33rd AeroTime Aviation Achievement Award presented to Stacey Rudser

Today, on March 12, 2022, Stacey Rudser was named the 33rd recipient of the AeroTime Aviation Achievement Award as part of AeroTime’s Women in Aviation Campaign.    

Stacey was interviewed by the AeroTime team in July 2021 as part of our ‘Women in Aviation’ campaign. During the interview Stacey shared her career experiences in the aviation maintenance sector and her work to encourage, inspire and introduce young girls and women to aviation maintenance.  

Stacey Rudser, AeroTime Aviation Achievement Award

Stacey is a full-time maintenance technician and director at the Association for Women in Aviation Maintenance, (AWAM). AWAM is a nonprofit organization that champions women’s professional growth and enrichment in the aviation maintenance fields by providing opportunities for information-sharing and networking, education, fostering a sense of community and increasing public awareness of women in the industry. 

In last year’s interview with AeroTime, Stacey said: “It’s 2021 [and we’re] not seeing [many] people pursue a maintenance career path, whether it’s aviation or otherwise. Many options out there that are maybe easier work or air-conditioned. If you go into IT, you’re probably not out in the heat, you’re probably not out in the snow and you may not be working at night. 

She adds: “Aviation maintenance is not the most appealing career path, if you put it on paper, but it can be one of the most fulfilling.” 

An integral part of Stacey’s work involves engaging younger generations and women to pursue aviation maintenance as a career. Through AWAM and her involvement on several advisory bodies, including the FAA Women in Aviation Advisory Board, Stacey uses her platform to address the various obstacles faced by women in the industry and to help expose those interested in a career in aviation, particularly women and younger people, to the many different sectors within the aviation industry. 

She said: “In maintenance, the challenges that women face are a little more specific because we are such an underrepresented group. Less than 3% of aviation maintenance technicians are women, so, when you walk in, there is a lot of proving yourself that you have to do. But men don’t necessarily go through [these challenges].” 

For Stacey, who does not come from an aviation background, it took some time for her to realize that maintenance was a passion that she would continue to pursue. 

She adds: “I knew some things I didn’t want to do, but the more I researched aviation maintenance, the more I realized that was going to be a really good fit for my personality [and my] passion.” 

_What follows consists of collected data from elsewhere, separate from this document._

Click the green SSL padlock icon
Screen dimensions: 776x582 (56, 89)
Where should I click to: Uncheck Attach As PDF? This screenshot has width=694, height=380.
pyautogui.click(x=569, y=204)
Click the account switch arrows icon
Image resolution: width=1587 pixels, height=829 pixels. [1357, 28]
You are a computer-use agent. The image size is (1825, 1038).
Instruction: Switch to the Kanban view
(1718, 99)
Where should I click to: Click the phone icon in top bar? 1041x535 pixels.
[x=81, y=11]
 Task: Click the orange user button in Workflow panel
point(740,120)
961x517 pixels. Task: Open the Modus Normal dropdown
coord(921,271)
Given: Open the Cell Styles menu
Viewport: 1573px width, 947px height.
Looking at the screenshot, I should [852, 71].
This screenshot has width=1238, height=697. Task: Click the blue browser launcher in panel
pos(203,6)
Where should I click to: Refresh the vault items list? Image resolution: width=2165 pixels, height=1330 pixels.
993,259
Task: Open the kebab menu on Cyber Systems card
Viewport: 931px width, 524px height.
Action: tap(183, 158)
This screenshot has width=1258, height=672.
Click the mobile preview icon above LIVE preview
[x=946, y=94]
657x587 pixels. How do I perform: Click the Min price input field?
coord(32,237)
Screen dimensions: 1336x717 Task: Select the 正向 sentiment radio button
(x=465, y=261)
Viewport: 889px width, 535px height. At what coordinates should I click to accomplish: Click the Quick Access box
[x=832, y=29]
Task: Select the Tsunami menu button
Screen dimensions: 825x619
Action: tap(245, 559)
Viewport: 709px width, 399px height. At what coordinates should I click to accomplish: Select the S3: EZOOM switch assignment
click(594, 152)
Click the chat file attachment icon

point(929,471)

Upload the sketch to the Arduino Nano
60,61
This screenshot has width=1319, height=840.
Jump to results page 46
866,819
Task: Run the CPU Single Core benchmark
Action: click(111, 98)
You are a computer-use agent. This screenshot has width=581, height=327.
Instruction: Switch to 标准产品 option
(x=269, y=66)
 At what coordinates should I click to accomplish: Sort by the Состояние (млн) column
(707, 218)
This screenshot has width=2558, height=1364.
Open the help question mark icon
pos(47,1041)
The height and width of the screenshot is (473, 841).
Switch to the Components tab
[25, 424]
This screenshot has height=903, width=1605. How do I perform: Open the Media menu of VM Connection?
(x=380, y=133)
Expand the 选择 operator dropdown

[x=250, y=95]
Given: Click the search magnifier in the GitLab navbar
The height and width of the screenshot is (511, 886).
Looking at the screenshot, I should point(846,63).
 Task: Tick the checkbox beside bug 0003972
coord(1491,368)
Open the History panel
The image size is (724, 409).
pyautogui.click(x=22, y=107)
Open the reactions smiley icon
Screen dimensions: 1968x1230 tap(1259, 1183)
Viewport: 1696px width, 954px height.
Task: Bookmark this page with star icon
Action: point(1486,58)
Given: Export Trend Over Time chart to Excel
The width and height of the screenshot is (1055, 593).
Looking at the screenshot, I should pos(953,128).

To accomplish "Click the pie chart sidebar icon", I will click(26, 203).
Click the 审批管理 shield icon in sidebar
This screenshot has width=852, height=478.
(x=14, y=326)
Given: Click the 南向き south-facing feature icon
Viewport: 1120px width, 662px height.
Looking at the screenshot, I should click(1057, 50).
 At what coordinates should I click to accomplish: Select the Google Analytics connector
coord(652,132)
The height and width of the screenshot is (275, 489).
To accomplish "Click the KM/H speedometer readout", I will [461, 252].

As Stacey began to network and attend international conferences, which broadened her view of the industry, her career began to progress. She won an AWAM scholarship for UPS Airlines 767 maintenance training. As part of the scholarship, she was also invited to visit Women in Aviation International (WAI), where she met the leadership and volunteers of AWAM, a non-profit organization dedicated to the encouragement and advancement of women in all aviation career fields and interests. Soon, she decided to become more involved with the organization. 

In the early stages, her work with AWAM focused on outreach programs aimed at engaging younger generations. 

She says: “I think outreach was so important to me because you only see aircraft mechanics, on a bad day, right? You don’t want to see us come on your plane. By nature, we are supposed to be invisible.” 

She explains: “So, with outreach, I wanted to bring that visibility. Little kids say that they want to be pilots. They see them, they interact with them. It’s a cool job. But I wanted little kids to get that chance to learn about how aircraft work and learn that the career even exists. When you talk to kids [at] elementary age, they have those experiences that stay with them [and] they may not choose the career path. But at the very least, they understand that it’s an interesting option that they can pursue for their future.” 

Presenting Stacey with the award, Richard Stephenson, Chief Executive and Editor in Chief of AeroTime, said: “From an early age, Stacey was drawn to a career in engineering.  Since then she has become a lifelong advocate for the industry and a touch bearer for future generations of women entering the maintenance profession.  She is passionate about supporting others both already in the industry and those who will follow in the future.  We wanted to recognize Stacey’s dedication to promoting careers in aviation maintenance and her devotion to the next generation.”  

You can watch the full interview with Stacey here: 

Stacey Rudser citation:  

In recognition of her dedication and commitment to the aviation industry, for her focus on promoting diversity and inclusion in the aviation maintenance sector, for her encouragement and support of women and the next generation to pursue aviation maintenance careers and to join the aviation industry through AWAM. The AeroTime Global Executive Committee recognises the positive influence of these efforts and the significance of their impact on the aviation industry and its people, both today and into the future.